WASHINGTON — The Federal Reserve Board ordered Citigroup (NYSE: C) to make several improvements to its anti-money-laundering programs, charging that the company "lacked effective systems of governance and internal controls" to monitor its compliance with the Bank Secrecy Act.
The Fed's 10-page consent order against Citi is yet another chapter in a catalog of AML-related mishaps for the largest institutions. Though the enforcement action provided little detail on the exact findings by the central bank, it follows other actions taken by other regulators against two of Citi's subsidiaries: Citibank, of Sioux Falls, S.D., and Banamex USA, which is based in California. The order originates from findings last year by the Federal Deposit Insurance Corp. and the Office of the Comptroller of the Currency.
Citigroup was ordered to take several steps to correct flaws in its AML oversight, including ensuring that it serves as a "source of strength" to its subsidiaries, enhancing board oversight of its BSA compliance program and making improvements to its compliance risk management.

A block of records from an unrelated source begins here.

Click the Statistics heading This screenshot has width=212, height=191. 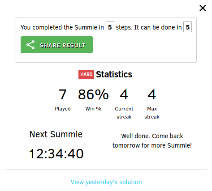114,74
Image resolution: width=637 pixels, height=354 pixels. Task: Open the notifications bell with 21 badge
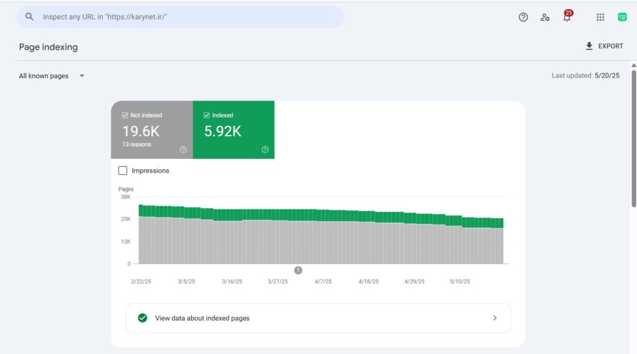(567, 17)
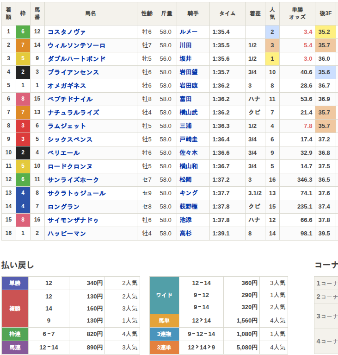Click the タイム column header

[x=227, y=14]
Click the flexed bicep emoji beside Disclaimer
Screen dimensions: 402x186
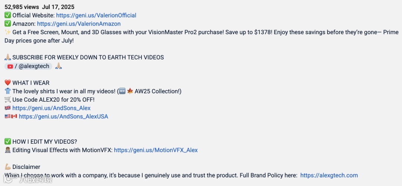coord(8,167)
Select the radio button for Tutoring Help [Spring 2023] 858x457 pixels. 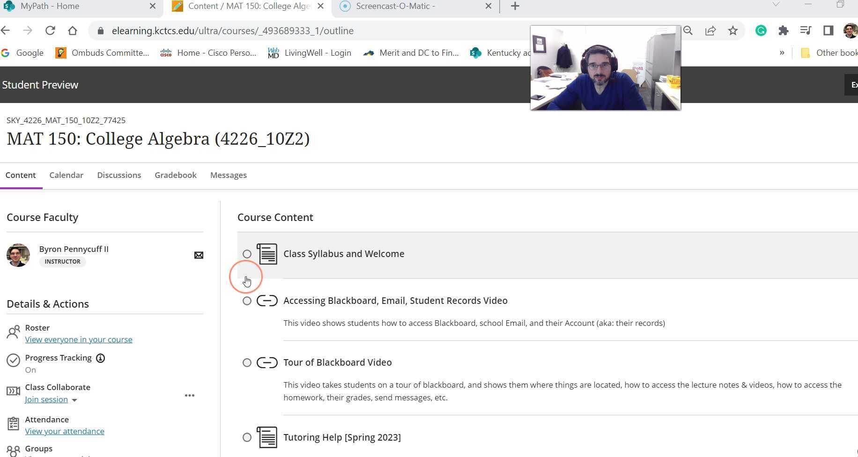coord(247,437)
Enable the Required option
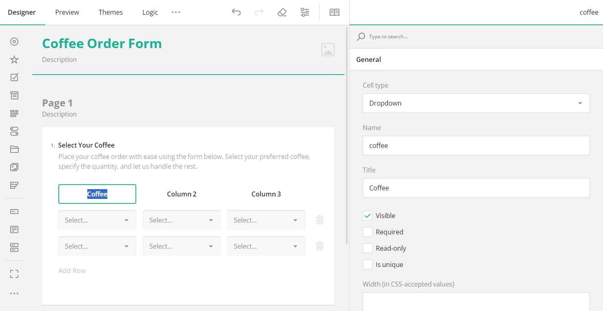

"Within 60 days of this order, Citigroup shall submit an acceptable written plan to the … [Federal Reserve Bank of New York] to continue to improve the governance, structure, and operations of the compliance risk management program with regard to BSA/AML Requirements and the regulations issued by the Office of Foreign Assets Control of the United States Department of the Treasury," the order said.
Under the 10-page consent order filed by the Fed, Citi and its affiliated subsidiaries will be required to take appropriate steps to remedy deficiencies in the firm's BSA/AML compliance program.
In a statement, Citi said it "has made substantial progress in strengthening its" BSA and AML compliance based on issues raised by the other last year. "Citi continues to take the appropriate steps to address remaining requirements and build a strong and sustainable program," it said.
The Fed said the company "lacked effective systems of governance and internal controls to adequately oversee the activities of the banks with respect to legal, compliance, and reputational risk related to the banks' respective BSA/AML compliance programs."
The order said the enforcement action does not serve as an "admission or denial" by Citi of any allegations, but rather is for the purpose of settling the matter without any formal proceedings.
Citi agreed to use its financial and managerial resources as a source of strength for each of its banks and ensure that each subsidiary complies with the Fed's consent order. The company is also required to submit two reports within 60 days and complete a review of the effectiveness of its compliance program within 90 days to the New York Fed. In the first report, Citi's board of directors is required to submit to the New York Fed a plan on the improvements it will make to overall BSA compliance.
The plan, the Fed said, should address: funding for personnel, systems and resources needed to operate a BSA/AML compliance risk management program; policies to encourage a proactive approach to identifying, communicating and managing compliance risks across the firm; and measures to ensure the resolution of a BSA/AML-related audit.
The second submission will outline steps for executing on improvements to the governance, structure and operations of the firm's compliance risk management. For example, Citi must address what the optimum structure and composition is of Citi's compliance committee to provide the best firmwide oversight. The company also must outline the duties and responsibilities of the heads of compliance for each global business lines.
The enforcement action also requires Citi to complete a self-review evaluating the effectiveness of its firmwide compliance program and prepare a report of its findings and recommendations for further improvements.
Separately, Citi's board of directors will have 120 days to submit a plan to the New York Fed describing future actions Citi will take to continue to strengthen the management and oversight of BSA and AML compliance.
At the end of each quarter, Citi will have 30 days to submit a progress report to supervisors detailing its actions to comply with the consent order.